(Dataset rows)
--------------------------------

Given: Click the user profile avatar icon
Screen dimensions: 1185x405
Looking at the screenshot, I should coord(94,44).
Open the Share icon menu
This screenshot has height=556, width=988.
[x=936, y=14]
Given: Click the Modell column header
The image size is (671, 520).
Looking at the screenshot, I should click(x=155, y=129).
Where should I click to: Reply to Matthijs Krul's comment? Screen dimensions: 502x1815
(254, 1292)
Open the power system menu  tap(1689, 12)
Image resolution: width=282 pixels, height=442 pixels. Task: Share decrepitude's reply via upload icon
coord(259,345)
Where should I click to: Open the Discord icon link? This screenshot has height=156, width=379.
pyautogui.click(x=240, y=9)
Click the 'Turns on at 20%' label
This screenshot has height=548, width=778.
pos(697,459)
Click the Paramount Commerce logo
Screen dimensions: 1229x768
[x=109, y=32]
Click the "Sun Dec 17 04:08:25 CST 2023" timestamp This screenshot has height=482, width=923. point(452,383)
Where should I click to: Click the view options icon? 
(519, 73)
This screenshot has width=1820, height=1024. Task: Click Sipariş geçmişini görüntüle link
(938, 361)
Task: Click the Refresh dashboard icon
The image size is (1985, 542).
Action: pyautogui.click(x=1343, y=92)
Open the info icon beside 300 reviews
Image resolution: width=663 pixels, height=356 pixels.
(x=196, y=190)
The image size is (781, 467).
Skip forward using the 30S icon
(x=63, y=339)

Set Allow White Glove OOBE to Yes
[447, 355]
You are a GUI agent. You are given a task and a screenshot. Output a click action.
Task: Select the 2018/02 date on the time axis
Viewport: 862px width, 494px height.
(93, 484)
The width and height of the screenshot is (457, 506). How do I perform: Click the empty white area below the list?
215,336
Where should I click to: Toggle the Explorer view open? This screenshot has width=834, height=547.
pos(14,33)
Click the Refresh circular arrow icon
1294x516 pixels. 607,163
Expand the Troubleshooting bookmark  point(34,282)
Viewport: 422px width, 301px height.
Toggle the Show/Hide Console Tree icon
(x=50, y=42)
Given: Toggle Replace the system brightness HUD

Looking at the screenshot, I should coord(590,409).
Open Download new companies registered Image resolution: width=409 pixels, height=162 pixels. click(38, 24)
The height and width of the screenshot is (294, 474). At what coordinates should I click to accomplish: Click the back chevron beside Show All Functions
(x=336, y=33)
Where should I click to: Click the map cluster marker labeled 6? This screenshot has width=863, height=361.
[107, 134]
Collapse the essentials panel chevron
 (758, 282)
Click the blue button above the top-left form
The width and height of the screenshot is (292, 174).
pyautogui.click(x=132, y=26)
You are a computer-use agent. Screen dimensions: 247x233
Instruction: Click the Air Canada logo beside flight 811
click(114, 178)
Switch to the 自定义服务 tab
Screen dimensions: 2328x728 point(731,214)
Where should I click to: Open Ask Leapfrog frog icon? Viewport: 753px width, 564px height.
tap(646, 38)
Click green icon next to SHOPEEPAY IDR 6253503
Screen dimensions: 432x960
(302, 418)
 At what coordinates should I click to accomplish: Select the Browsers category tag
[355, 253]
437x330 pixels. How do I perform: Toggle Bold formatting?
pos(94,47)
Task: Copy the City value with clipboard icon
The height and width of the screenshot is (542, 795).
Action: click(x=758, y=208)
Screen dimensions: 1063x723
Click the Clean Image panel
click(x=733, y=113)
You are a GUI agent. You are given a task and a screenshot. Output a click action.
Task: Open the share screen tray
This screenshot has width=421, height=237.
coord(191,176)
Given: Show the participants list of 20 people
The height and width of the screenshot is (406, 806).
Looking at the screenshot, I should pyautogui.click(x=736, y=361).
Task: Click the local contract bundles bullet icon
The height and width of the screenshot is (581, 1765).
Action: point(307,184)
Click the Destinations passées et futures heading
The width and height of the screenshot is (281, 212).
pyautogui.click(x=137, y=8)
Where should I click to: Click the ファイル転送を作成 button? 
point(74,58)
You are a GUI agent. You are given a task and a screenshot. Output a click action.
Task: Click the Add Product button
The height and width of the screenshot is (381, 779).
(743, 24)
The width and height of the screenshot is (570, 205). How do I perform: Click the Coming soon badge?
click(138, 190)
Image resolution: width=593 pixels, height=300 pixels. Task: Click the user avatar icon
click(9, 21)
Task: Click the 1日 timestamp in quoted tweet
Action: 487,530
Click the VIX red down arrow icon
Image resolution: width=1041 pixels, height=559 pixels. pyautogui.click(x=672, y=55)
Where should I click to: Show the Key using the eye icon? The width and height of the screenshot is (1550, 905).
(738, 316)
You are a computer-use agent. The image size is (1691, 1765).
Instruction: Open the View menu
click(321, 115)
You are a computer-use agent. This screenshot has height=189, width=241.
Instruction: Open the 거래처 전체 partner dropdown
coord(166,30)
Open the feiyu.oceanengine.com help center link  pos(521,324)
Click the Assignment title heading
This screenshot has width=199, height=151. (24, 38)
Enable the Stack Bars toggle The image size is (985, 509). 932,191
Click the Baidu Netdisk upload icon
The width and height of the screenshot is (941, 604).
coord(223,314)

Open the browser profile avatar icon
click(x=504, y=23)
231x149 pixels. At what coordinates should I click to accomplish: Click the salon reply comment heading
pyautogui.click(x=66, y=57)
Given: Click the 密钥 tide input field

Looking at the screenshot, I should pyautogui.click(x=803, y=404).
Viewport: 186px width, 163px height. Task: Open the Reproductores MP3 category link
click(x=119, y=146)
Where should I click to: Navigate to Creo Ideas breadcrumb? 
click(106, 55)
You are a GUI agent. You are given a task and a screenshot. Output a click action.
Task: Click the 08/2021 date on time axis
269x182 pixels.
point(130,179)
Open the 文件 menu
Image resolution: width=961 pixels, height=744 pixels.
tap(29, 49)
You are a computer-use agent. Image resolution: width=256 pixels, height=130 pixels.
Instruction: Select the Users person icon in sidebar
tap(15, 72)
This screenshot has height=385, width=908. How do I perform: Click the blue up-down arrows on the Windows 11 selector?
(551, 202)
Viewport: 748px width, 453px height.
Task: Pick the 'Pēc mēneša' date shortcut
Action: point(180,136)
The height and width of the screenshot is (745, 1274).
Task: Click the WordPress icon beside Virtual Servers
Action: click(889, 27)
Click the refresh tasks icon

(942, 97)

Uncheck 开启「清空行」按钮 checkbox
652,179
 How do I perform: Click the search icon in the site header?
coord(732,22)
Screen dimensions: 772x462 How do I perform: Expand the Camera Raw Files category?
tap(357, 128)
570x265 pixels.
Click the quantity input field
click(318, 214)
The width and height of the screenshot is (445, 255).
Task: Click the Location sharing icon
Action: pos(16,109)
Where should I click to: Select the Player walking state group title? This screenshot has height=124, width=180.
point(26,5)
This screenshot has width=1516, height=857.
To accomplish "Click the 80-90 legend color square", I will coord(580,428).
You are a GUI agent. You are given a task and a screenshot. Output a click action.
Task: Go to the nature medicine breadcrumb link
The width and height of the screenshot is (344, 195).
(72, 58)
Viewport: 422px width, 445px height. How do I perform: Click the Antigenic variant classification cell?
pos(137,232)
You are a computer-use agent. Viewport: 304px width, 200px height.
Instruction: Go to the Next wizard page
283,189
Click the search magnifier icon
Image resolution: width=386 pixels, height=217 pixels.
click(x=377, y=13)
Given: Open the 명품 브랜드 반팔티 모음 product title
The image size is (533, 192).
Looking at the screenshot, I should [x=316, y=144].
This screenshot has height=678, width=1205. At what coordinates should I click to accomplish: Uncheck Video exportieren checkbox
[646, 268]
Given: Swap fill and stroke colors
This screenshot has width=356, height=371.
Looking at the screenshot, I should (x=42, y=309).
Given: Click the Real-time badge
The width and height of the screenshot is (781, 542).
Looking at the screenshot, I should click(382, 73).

--------------------------------

[TASK BRIEF] Reproduce, unchanged and in order, the stretch of the material from the line containing "Given: Show the" through the line containing "point(74,58)".

[EXERCISE SOLUTION]
Given: Show the participants list of 20 people
The height and width of the screenshot is (406, 806).
Looking at the screenshot, I should pyautogui.click(x=736, y=361).
Task: Click the local contract bundles bullet icon
The height and width of the screenshot is (581, 1765).
Action: point(307,184)
Click the Destinations passées et futures heading
The width and height of the screenshot is (281, 212).
pyautogui.click(x=137, y=8)
Where should I click to: Click the ファイル転送を作成 button? 
point(74,58)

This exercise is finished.